O ‘cérebro’ das marchas
Nuno Vicente, vice-presidente, é o ‘cérebro’ e grande mentor das marchas. É ele que desenha os fatos e faz a coreografia, sempre com a concordância de todos. “Dá muito trabalho e tira horas de sono e de presença em casa. Temos de ensaiar muito, e, este ano, só começámos a treinar em março, quando o hábito é arrancar logo em outubro”. O mote do centenário, porém, fazia todo o sentido, daí que tivesse sido mantido, tal como idealizado antes da pandemia.

“Temos uma costureira que nos ajuda a fazer as roupas e as marchantes também colaboram. Tudo por carolice, está bom de ver, e é assim que saímos para a rua”, num verdadeiro espírito de equipa e trabalho em conjunto, ao qual a Direção, obviamente, se associa. Os ensaios, por norma, decorrem no Pavilhão da Pedra Mourinha, um espaço gentilmente cedido e que se adequa às necessidades de colocar cerca de meia centena de protagonistas em ação.
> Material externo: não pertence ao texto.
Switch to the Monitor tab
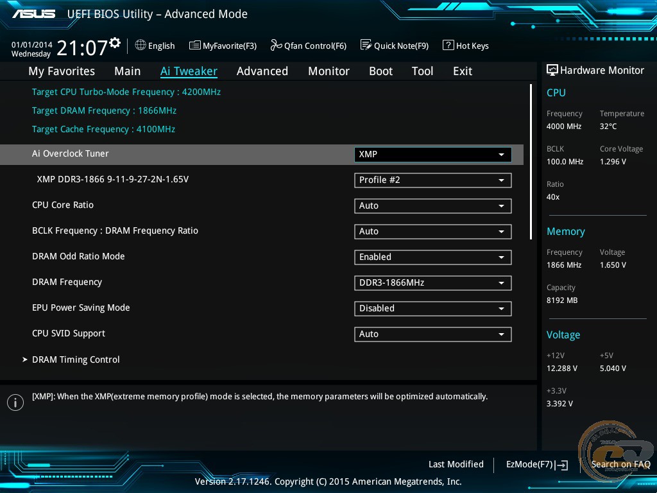657x493 pixels. pos(329,71)
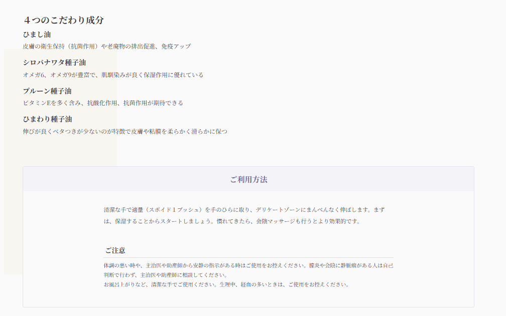
Task: Click the caution line starting 判断で行わず
Action: 166,275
“A marcha de 2023 já está em preparação”, atira Nuno Vicente, à laia de revelação. “O tema e a coreografia existem e um colega avançou com a letra. A roupa vai continuar a ter maior frescura”, anuncia, guardando o resto para daqui a um ano. O vice-presidente tem 49 anos, ‘anda’ no Glória desde que nasceu e resolveu pegar na marcha há seis ou sete anos, porque sempre teve “algum jeito para as artes”, como nos diz.

“É complicado proceder a todos estes preparativos, mas é gratificante, e até temos um deficiente connosco”. Nuno Vicente destaca ainda a necessidade (geral) e a satisfação (própria) de contribuir para a “cultura da cidade e para a sociedade”, apelando a que “mais carolas transmitam estes valores para as futuras gerações”.
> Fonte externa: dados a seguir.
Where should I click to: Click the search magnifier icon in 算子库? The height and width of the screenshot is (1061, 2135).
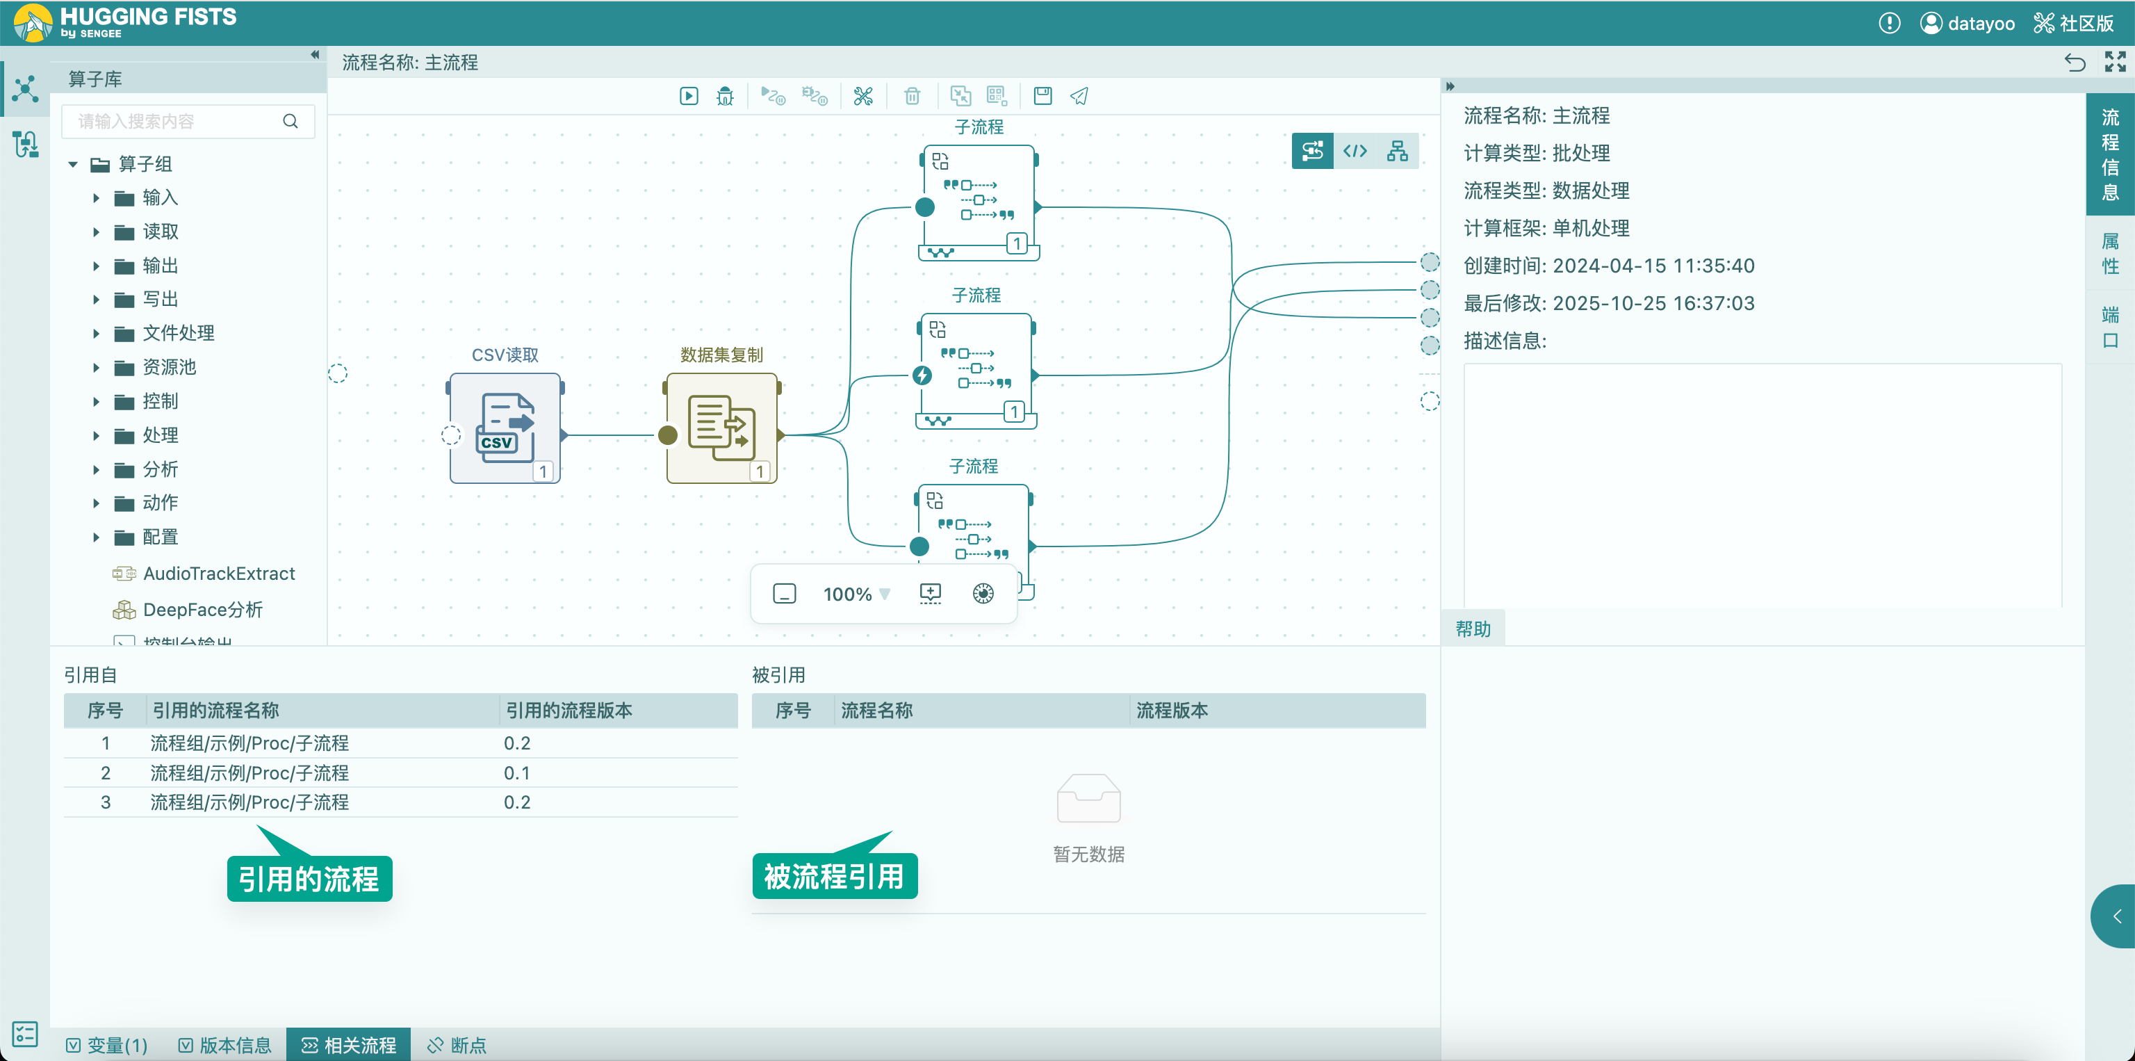[x=290, y=122]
E faz falta o folclore, vinca, ao mesmo tempo que Francisco Velasques, o decano da instituição, quer ver “mais clubes a dedicarem-se às marchas”.

Maria da Luz, a madrinha

Maria da Luz, presidente da Junta de Freguesia de Portimão, é a madrinha da marcha. Foi convidada há dois anos e teve de esperar que a pandemia permitisse, finalmente, sair à rua. “Agora, claro, não ia falhar, até porque as marchas fazem parte da nossa cultura e importa preservar esta identidade”, sublinha, apelando à participação dos cidadãos neste tipo de eventos. “A Junta tem como princípio apoiar os clubes e as associações da cidade, e, por isso, tanto o Glória como as outras coletividades serão sempre alvo da nossa atenção. Estamos em total sintonia”, afirma Maria da Luz, pronta para mais uma noite de festa. “Se vou marchar? Sou madrinha e marchante e faço-o com todo o prazer. É uma estreia e estou a gostar imenso”.
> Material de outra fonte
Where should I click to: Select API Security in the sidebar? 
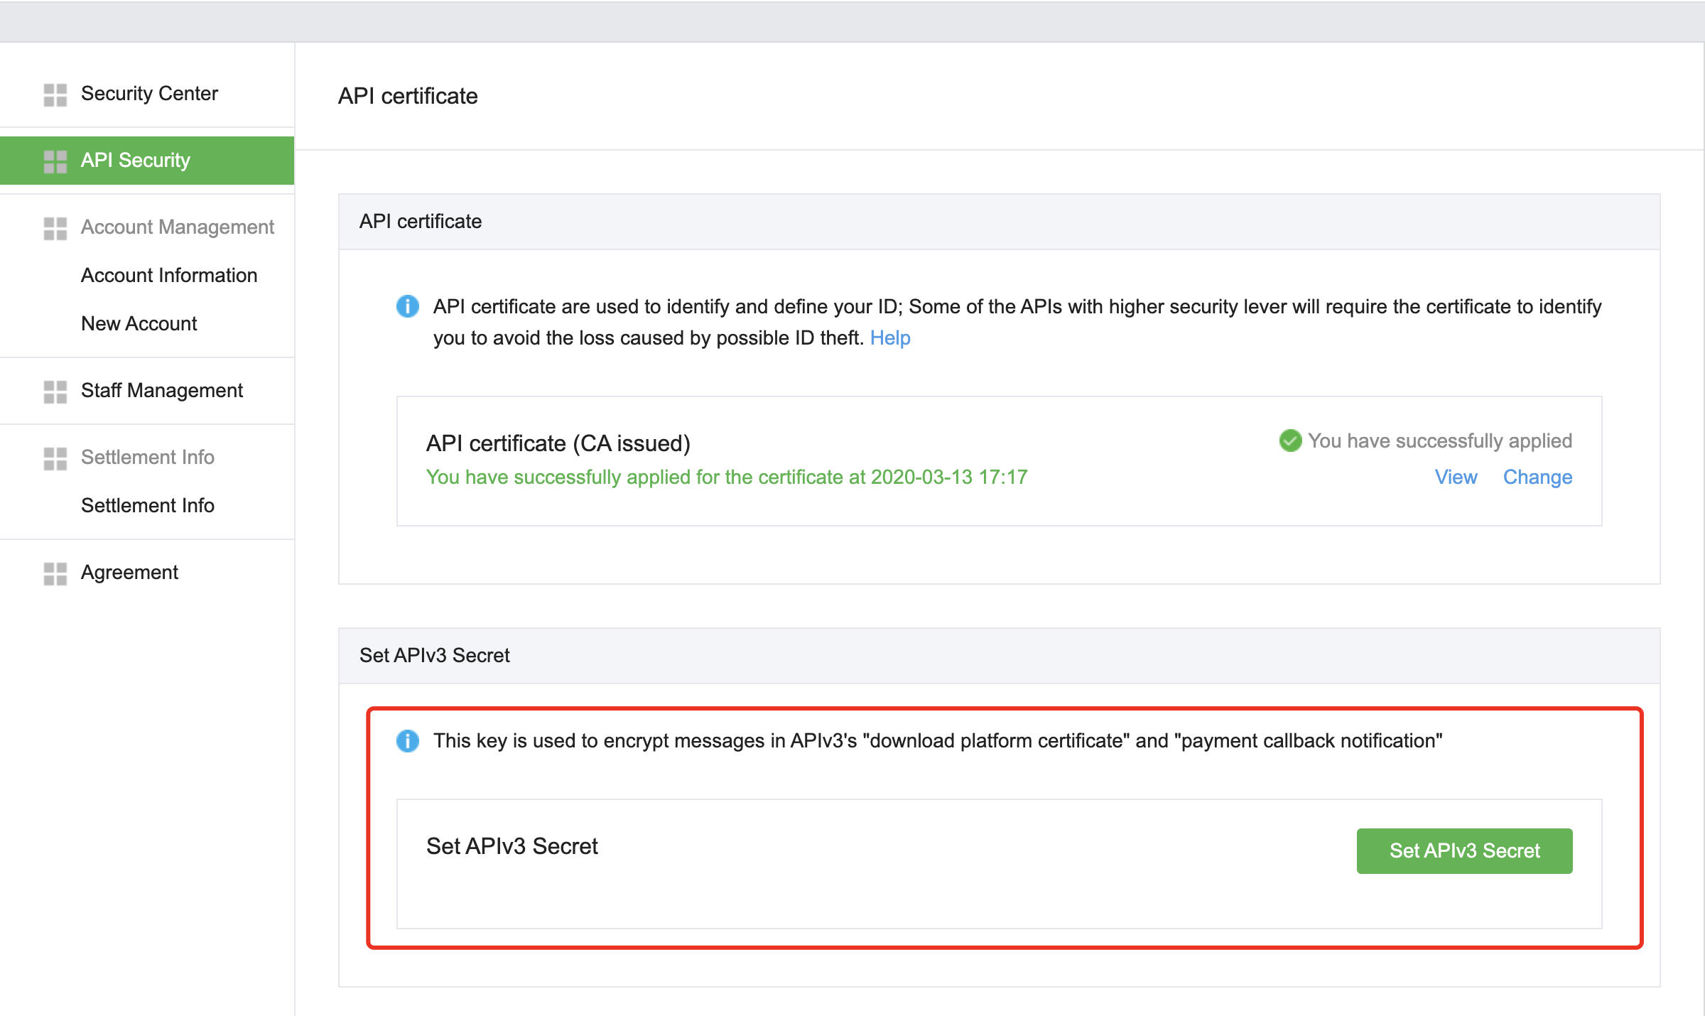pyautogui.click(x=136, y=161)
Futsal, teatro e noites de fado

Nuno Velasques tem mais projetos em carteira, todos eles apontando à valorização do clube e ao desejo de angariar novos associados, contribuindo, igualmente, para dotar a cidade de maior oferta de motivos de lazer. “Vamos manter o futsal, que faz parte da essência do Glória, participando no torneio de Verão da Pedra Mourinha, como fazemos há anos, formando uma equipa com as nossas cores”, acentua o presidente, dando a seguir conta de um desejo que vai ganhando raízes. “Gostava de criar uma escola de teatro, inclusive porque temos condições para isso. Mas cada coisa a seu tempo. Seja como for, quem quiser colaborar connosco é bem-vindo, a exemplo do que sucedeu com o Grupo Coral”. Os bailes estão sempre presentes, com uma calendarização preenchida, e, não tarda, vêm aí as noites de fado. “Em setembro, aos sábados, vamos organizar essas sessões de fado. Tivemos uma experiência, há cerca de dois anos, e constituiu um sucesso, com cerca de 150 pessoas na sala. Agora temos mais condições”, garante, após algumas obras que beneficiaram o amplo espaço, funcional e acolhedor.

Emília Inácio, a benjamim

Emília Inácio é uma das mais novas da marcha do Glória. Tem nove anos, frequenta o terceiro ano de escolaridade e irradia alegria. Enquanto aguarda pelos últimos ‘retoques’ no vestuário com que vai desfilar – a cor dominante é o azul – confidencia ao Portimão Jornal que esta é já a terceira vez em que participa nas Marchas Populares. “Gosto muito. É uma paixão, quer pela música, quer pelas pessoas e pelo ambiente. Tudo junto é um prazer e andava a sonhar com isto há muito tempo, porque estivemos dois anos parados”, explica Emília, a transbordar graciosidade. “Nervos? Às vezes tenho um bocadinho, outras vezes não”, diz a sorrir e à espera da concordância de Nuno Velasques. “No primeiro dia é que há mais nervos”, acaba por admitir.